Dataset extract:
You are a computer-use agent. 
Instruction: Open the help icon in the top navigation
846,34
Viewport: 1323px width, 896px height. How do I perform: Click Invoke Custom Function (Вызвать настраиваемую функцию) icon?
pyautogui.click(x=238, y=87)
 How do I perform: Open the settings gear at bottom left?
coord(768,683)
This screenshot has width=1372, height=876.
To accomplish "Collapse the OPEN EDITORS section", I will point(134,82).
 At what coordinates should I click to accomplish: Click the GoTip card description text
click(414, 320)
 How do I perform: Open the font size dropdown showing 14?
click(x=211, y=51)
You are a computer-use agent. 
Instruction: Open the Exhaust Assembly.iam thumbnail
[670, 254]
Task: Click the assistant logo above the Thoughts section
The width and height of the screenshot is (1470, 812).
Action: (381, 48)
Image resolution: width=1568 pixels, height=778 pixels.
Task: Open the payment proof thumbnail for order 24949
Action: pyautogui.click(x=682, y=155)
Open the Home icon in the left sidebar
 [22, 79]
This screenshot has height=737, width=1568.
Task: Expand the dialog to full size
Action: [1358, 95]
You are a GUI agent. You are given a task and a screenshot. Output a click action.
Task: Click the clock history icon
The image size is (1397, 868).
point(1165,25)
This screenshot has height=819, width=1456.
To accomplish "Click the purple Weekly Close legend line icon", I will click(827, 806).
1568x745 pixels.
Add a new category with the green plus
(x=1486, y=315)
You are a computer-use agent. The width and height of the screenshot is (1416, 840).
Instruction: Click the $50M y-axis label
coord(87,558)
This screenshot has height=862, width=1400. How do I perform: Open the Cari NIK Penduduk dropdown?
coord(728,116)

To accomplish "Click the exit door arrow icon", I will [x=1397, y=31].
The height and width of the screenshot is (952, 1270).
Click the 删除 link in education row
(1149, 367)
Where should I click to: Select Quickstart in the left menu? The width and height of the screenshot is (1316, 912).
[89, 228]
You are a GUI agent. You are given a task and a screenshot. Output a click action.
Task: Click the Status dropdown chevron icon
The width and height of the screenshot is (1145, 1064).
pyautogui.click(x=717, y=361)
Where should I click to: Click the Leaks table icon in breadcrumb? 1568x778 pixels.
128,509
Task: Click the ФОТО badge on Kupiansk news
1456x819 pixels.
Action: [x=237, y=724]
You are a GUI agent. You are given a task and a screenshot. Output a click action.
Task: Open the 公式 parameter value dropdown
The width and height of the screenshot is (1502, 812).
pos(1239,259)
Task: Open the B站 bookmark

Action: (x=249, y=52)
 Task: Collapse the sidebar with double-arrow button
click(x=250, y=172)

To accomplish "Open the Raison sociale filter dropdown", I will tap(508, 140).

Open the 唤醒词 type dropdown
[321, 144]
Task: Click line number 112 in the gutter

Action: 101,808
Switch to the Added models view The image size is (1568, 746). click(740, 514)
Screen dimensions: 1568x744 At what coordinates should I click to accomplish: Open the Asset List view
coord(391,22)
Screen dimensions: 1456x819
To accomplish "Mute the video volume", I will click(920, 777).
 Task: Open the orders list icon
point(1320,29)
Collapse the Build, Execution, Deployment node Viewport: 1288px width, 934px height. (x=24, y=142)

Problem to solve:
Throughout the material above, find every line holding "will" and copy it.

Solved exercise:
To accomplish "Collapse the OPEN EDITORS section", I will point(134,82).
To accomplish "Click the purple Weekly Close legend line icon", I will click(827, 806).
To accomplish "Click the exit door arrow icon", I will [x=1397, y=31].
To accomplish "Open the Raison sociale filter dropdown", I will tap(508, 140).
To accomplish "Mute the video volume", I will click(920, 777).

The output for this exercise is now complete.